=== Data excerpts ===
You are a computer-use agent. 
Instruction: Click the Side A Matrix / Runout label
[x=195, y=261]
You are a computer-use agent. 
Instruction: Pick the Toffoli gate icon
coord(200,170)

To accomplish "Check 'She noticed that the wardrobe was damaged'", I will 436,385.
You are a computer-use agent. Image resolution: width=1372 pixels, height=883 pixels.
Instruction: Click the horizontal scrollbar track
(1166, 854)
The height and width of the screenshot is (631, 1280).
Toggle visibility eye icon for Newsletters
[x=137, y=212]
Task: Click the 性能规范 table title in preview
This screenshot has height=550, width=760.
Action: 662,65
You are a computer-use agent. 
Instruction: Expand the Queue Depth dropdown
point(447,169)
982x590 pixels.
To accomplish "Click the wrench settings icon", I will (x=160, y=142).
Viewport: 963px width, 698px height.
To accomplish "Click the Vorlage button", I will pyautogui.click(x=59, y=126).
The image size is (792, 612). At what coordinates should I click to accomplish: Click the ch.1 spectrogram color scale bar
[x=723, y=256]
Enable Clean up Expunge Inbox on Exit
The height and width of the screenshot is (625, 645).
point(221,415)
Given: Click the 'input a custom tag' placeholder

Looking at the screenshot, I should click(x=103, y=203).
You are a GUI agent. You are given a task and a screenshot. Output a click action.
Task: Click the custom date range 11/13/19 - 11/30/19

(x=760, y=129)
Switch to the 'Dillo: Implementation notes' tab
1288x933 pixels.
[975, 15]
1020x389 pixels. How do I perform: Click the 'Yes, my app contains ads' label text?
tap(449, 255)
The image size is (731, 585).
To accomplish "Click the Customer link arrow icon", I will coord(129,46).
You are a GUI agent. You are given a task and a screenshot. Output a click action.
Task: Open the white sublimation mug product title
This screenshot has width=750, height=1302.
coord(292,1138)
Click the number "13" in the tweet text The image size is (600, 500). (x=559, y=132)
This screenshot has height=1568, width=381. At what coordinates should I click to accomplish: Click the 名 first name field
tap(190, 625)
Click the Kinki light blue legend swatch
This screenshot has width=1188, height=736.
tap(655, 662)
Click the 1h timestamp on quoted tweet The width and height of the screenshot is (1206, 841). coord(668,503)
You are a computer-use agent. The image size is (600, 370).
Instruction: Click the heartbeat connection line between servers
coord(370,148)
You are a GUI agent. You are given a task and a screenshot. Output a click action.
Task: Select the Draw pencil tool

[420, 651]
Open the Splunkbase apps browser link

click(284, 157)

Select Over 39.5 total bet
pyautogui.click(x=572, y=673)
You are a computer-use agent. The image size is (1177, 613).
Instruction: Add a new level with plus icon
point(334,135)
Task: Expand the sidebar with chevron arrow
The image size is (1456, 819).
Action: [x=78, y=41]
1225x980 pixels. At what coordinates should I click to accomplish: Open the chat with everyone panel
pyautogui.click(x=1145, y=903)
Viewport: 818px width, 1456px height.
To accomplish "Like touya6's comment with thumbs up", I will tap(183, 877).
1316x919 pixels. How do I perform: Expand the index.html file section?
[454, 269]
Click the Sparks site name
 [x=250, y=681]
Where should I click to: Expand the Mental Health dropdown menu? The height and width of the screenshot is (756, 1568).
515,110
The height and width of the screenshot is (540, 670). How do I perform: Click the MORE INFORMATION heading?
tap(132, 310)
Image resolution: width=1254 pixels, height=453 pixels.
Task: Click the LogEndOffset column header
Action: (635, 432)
===
* _What to do_
Transcribe all of the data above, character for character.

* _Response box_
You are a computer-use agent. 
Instruction: Click the Side A Matrix / Runout label
[x=195, y=261]
You are a computer-use agent. 
Instruction: Pick the Toffoli gate icon
coord(200,170)

To accomplish "Check 'She noticed that the wardrobe was damaged'", I will 436,385.
You are a computer-use agent. Image resolution: width=1372 pixels, height=883 pixels.
Instruction: Click the horizontal scrollbar track
(1166, 854)
The height and width of the screenshot is (631, 1280).
Toggle visibility eye icon for Newsletters
[x=137, y=212]
Task: Click the 性能规范 table title in preview
This screenshot has height=550, width=760.
Action: 662,65
You are a computer-use agent. 
Instruction: Expand the Queue Depth dropdown
point(447,169)
982x590 pixels.
To accomplish "Click the wrench settings icon", I will (x=160, y=142).
Viewport: 963px width, 698px height.
To accomplish "Click the Vorlage button", I will pyautogui.click(x=59, y=126).
The image size is (792, 612). At what coordinates should I click to accomplish: Click the ch.1 spectrogram color scale bar
[x=723, y=256]
Enable Clean up Expunge Inbox on Exit
The height and width of the screenshot is (625, 645).
point(221,415)
Given: Click the 'input a custom tag' placeholder

Looking at the screenshot, I should click(x=103, y=203).
You are a GUI agent. You are given a task and a screenshot. Output a click action.
Task: Click the custom date range 11/13/19 - 11/30/19

(x=760, y=129)
Switch to the 'Dillo: Implementation notes' tab
1288x933 pixels.
[975, 15]
1020x389 pixels. How do I perform: Click the 'Yes, my app contains ads' label text?
tap(449, 255)
The image size is (731, 585).
To accomplish "Click the Customer link arrow icon", I will coord(129,46).
You are a GUI agent. You are given a task and a screenshot. Output a click action.
Task: Open the white sublimation mug product title
This screenshot has width=750, height=1302.
coord(292,1138)
Click the number "13" in the tweet text The image size is (600, 500). (x=559, y=132)
This screenshot has height=1568, width=381. At what coordinates should I click to accomplish: Click the 名 first name field
tap(190, 625)
Click the Kinki light blue legend swatch
This screenshot has width=1188, height=736.
tap(655, 662)
Click the 1h timestamp on quoted tweet The width and height of the screenshot is (1206, 841). coord(668,503)
You are a computer-use agent. The image size is (600, 370).
Instruction: Click the heartbeat connection line between servers
coord(370,148)
You are a GUI agent. You are given a task and a screenshot. Output a click action.
Task: Select the Draw pencil tool

[420, 651]
Open the Splunkbase apps browser link

click(284, 157)

Select Over 39.5 total bet
pyautogui.click(x=572, y=673)
You are a computer-use agent. The image size is (1177, 613).
Instruction: Add a new level with plus icon
point(334,135)
Task: Expand the sidebar with chevron arrow
The image size is (1456, 819).
Action: [x=78, y=41]
1225x980 pixels. At what coordinates should I click to accomplish: Open the chat with everyone panel
pyautogui.click(x=1145, y=903)
Viewport: 818px width, 1456px height.
To accomplish "Like touya6's comment with thumbs up", I will tap(183, 877).
1316x919 pixels. How do I perform: Expand the index.html file section?
[454, 269]
Click the Sparks site name
 [x=250, y=681]
Where should I click to: Expand the Mental Health dropdown menu? The height and width of the screenshot is (756, 1568).
515,110
The height and width of the screenshot is (540, 670). How do I perform: Click the MORE INFORMATION heading?
tap(132, 310)
Image resolution: width=1254 pixels, height=453 pixels.
Task: Click the LogEndOffset column header
Action: (635, 432)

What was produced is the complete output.